The inverter 2B has a U-phase circuit, a V-phase circuit, and a W-phase circuit. The U-phase circuit, the V-phase circuit, and the W-phase circuit each have an upper arm (that is, a high potential side arm) and a lower arm (that is, a low potential side arm).

The upper arms of each of the U-phase circuit, the V-phase circuit, and the W-phase circuit have two power semiconductor elements. An intermediate potential terminal 2G is connected between the two power semiconductor elements of the upper arm. A diode having a forward direction toward the upper arm is arranged between the upper arm and the intermediate potential terminal 2G.

The lower arms of each of the U-phase circuit, the V-phase circuit, and the W-phase circuit have two power semiconductor elements. An intermediate potential terminal 2G is connected between the two power semiconductor elements of the lower arm. A diode having a forward direction toward the intermediate potential terminal 2G is arranged between the lower arm and the intermediate potential terminal 2G.

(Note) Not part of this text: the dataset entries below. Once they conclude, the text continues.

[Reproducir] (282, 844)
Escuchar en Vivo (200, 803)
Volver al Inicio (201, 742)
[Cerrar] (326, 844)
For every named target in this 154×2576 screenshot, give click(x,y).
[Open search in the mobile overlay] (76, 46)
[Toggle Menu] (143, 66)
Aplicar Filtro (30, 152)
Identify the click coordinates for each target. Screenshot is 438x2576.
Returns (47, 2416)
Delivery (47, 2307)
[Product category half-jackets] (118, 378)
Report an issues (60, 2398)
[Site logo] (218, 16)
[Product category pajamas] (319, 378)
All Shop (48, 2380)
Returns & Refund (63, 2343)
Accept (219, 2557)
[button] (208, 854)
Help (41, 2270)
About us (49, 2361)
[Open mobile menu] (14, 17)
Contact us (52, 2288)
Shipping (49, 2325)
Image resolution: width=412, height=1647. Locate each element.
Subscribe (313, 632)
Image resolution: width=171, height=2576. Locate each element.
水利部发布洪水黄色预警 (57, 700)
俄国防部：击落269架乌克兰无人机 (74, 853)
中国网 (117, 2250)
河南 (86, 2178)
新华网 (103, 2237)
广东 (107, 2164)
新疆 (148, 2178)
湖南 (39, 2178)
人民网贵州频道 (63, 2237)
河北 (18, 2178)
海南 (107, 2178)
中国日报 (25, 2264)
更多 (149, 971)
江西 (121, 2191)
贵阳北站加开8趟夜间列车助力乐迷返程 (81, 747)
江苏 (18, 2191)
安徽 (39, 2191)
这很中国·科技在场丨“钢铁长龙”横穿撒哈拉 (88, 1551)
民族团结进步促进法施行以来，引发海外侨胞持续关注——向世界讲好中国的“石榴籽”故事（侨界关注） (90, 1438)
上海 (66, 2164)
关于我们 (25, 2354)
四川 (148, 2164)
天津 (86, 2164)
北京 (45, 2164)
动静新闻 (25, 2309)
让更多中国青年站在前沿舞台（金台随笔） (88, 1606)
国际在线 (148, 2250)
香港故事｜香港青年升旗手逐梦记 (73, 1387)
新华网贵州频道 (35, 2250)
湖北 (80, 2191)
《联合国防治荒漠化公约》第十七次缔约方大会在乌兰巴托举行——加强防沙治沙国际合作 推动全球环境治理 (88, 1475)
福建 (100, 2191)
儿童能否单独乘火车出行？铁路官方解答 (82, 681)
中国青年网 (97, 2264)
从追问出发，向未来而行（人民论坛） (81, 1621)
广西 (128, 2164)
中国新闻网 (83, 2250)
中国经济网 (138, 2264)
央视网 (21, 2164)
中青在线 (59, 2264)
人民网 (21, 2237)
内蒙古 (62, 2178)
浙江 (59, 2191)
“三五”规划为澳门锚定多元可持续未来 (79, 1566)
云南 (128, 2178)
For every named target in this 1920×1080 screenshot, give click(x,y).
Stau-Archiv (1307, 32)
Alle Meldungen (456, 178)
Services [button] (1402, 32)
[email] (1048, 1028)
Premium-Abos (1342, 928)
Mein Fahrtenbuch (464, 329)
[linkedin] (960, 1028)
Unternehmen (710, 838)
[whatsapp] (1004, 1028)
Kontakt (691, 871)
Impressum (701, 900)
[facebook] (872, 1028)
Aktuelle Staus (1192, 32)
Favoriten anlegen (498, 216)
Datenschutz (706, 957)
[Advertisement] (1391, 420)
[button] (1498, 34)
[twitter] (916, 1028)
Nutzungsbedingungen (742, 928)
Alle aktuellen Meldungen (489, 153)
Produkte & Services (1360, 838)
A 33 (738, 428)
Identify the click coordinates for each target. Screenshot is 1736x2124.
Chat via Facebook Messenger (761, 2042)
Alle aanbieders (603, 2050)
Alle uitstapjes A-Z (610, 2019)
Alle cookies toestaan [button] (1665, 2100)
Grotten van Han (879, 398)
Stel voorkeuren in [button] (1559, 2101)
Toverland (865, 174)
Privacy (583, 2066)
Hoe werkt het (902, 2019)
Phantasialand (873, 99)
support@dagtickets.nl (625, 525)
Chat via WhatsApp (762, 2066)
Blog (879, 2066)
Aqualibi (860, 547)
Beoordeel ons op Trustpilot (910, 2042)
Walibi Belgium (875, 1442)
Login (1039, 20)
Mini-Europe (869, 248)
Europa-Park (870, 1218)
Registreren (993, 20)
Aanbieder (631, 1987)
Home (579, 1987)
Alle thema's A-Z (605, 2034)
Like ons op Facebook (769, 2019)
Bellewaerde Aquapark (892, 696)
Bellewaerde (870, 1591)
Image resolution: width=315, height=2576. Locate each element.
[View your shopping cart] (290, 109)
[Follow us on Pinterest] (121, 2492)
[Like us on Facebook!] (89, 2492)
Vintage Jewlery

The high potential side of each of the U-phase circuit, the V-phase circuit, and the W-phase circuit is connected to the intermediate potential terminal 2G via a capacitor. The low potential side of each of the U-phase circuit, the V-phase circuit, and the W-phase circuit is also connected to the intermediate potential terminal 2G via a capacitor.

The U-phase circuit, V-phase circuit, and W-phase circuit of the inverter 2B are electrically connected to the motor 3 via the AC terminals 2H, 2I, and 2J between the upper arm and the lower arm, respectively.

(Connecting member)
The connecting member 2C electrically connects the converter 2A and the inverter 2B. The connecting member 2C has a first part 21, a second part 22, and a third part 23.

The first part 21 connects the high potential side of the converter 2A and the high potential side of the inverter 2B. The second part 22 connects the intermediate potential terminal 2F of the converter 2A and the intermediate potential terminal 2G of the inverter 2B. The third part 23 connects the low potential side of the converter 2A and the low potential side of the inverter 2B.

<Motor>
The electric motor 3 is a traveling power source of the railway vehicle 10, and rotates the wheels (not shown) of the railway vehicle 10. The electric motor 3 is an induction motor configured to be driven by the three-phase AC power output by the inverter 2B, and has six poles.

As shown in FIG. 4, the motor 3 has six stators 31A-31F and a rotor 32 arranged inside the stator 31A-31F. The six stators 31A-31F are arranged so that poles different from each other are adjacent to each other in the circumferential direction (that is, the rotation direction) of the electric motor 3.

The 6-pole motor can have a smaller radial width of the stator than, for example, a 4-pole motor. Therefore, the motor 3 can reduce the size and weight of the main circuit system 1.

<Resistor>
The first resistor 4A and the second resistor 4B shown in FIG. 3 are configured to always discharge the electric charge of the capacitor in the converter 2A and the inverter 2B.

The first resistor 4A is arranged in a circuit connecting the first part 21 and the second part 22 of the connecting member 2C. That is, the first resistor 4A is connected in parallel with the plurality of upper arms of the converter 2A and the inverter 2B.

The second resistor 4B is arranged in a circuit connecting the third part 23 and the second part 22 of the connecting member 2C. That is, the second resistor 4B is connected in parallel with the plurality of lower arms of the converter 2A and the inverter 2B.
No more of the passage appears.